Calls to members of UnitedHealth's compensation committee were not returned yesterday. One UnitedHealth board member, Gail Wilensky, a senior fellow at Project HOPE, an international health-education foundation, said that the board, outside of its three-member compensation committee, had not yet discussed or reviewed Dr. McGuire's recommendations. "I am interested in taking [Mr. McGuire's recommendations and any other proposals] very seriously," said Ms. Wilensky, who has served on UnitedHealth's board since 1993.

Yesterday, UnitedHealth posted higher-than-expected first-quarter profits. Earnings climbed 21% to $899 million, or 63 cents a share, in the quarter, from $743 million, or 55 cents a share, a year earlier. UnitedHealth's acquisition of PacifiCare Health Systems Inc., which it completed late last year, and its new Medicare drug-benefit plans helped fuel profits and a 58% jump in first-quarter revenue to $17.59 billion.

Dr. McGuire said the company now expects full-year earnings of between $2.88 and $2.92 a share -- a 22% to 24% increase from 2005 -- compared with its earlier projection of between $2.85 to $2.90 a share.

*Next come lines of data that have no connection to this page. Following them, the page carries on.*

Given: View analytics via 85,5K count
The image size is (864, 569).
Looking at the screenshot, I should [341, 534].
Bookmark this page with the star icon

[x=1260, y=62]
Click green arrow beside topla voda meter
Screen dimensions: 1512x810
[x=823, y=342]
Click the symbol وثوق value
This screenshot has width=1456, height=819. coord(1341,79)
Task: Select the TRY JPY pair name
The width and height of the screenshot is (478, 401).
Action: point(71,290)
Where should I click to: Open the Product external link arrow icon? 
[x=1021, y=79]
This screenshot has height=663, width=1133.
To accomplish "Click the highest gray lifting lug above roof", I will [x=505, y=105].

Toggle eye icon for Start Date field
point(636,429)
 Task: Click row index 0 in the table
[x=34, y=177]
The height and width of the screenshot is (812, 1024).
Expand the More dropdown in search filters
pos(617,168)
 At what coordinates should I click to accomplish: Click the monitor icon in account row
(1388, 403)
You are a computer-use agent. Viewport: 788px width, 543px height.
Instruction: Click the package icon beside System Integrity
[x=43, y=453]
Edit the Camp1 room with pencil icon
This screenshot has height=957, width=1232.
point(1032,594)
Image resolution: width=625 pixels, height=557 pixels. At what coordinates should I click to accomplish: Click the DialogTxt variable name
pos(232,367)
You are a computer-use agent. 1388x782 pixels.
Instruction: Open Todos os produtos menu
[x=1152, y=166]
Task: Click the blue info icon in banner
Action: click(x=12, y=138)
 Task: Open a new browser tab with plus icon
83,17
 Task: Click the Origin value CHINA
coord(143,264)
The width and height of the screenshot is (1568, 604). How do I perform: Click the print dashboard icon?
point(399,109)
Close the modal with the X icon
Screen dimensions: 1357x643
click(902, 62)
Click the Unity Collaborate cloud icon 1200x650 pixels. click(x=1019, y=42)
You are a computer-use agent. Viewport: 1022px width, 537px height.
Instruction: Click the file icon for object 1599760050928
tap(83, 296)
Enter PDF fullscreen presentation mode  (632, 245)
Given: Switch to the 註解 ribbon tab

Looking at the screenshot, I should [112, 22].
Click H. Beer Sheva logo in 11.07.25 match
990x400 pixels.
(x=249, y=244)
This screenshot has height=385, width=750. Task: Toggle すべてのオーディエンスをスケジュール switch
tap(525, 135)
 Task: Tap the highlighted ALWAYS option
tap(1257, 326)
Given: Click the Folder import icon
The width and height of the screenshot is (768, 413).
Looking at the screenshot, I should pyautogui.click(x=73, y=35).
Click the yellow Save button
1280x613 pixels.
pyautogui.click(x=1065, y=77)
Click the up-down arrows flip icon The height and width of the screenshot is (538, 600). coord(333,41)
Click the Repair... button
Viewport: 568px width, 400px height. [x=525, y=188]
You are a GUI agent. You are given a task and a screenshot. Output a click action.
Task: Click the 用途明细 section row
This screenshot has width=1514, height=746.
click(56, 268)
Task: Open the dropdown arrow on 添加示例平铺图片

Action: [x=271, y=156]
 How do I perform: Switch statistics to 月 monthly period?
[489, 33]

In the CNBC interview, Dr. McGuire acknowledged that he had been "very fortunate" in his compensation, which largely stems from an enormous rise in the company's share price -- about 50-fold during his time as CEO.


But some doubt the moves will soften the outcry over Dr. McGuire's $1.6 billion in unrealized gains on stock options. "It's nice to shut the barn door after the horse is out," noted Mark M. Reilly, a partner at 3C Compensation Consulting Consortium in Chicago. "I don't think it's going to dampen the criticism. He's almost pandering to the complaints" because "now that he has got everything, he changes the rules."

Lynn Turner, research director at Glass Lewis & Co. and a former SEC chief accountant, said that it was possible that UnitedHealth was just lucky with its option grants. "But when you see someone hitting a low point not just once and not just twice, but several times, common sense tells you that it is not just luck of the draw and that there's something else at work here and it's not a good thing."

Mr. Turner said directors should also be held accountable for backdating. "For compensation committee member it raises the question of whether there was adequate oversight and whether the right tone was being set by the corporation as well."

At Vitesse Semiconductor, Mr. Tomasetta repeatedly received options with fortuitous grant dates: Eight of his nine grants from 1994 to 2001 were dated just before double-digit price gains over the next 20 trading days. During nearly two decades at the helm of the Camarillo, Calif., chip maker, he reaped tens of millions from stock options.

In addition to Mr. Tomasetta, Vitesse also placed its chief financial officer and an executive vice president on administrative leave. Vitesse said in a statement that it was "unable to determine" whether it would need to restate results, but that the internal probe could cause the company to restate.

Messages left for Mr. Tomasetta and Vitesse's acting chief executive, Chris Gardner, were not returned.

In recent weeks, a number of companies, including Affiliated Computer Services Inc., Comverse Technology Inc. and Power Integrations Inc. have either said that they are examining their options practices or are subject of a regulatory investigation of them.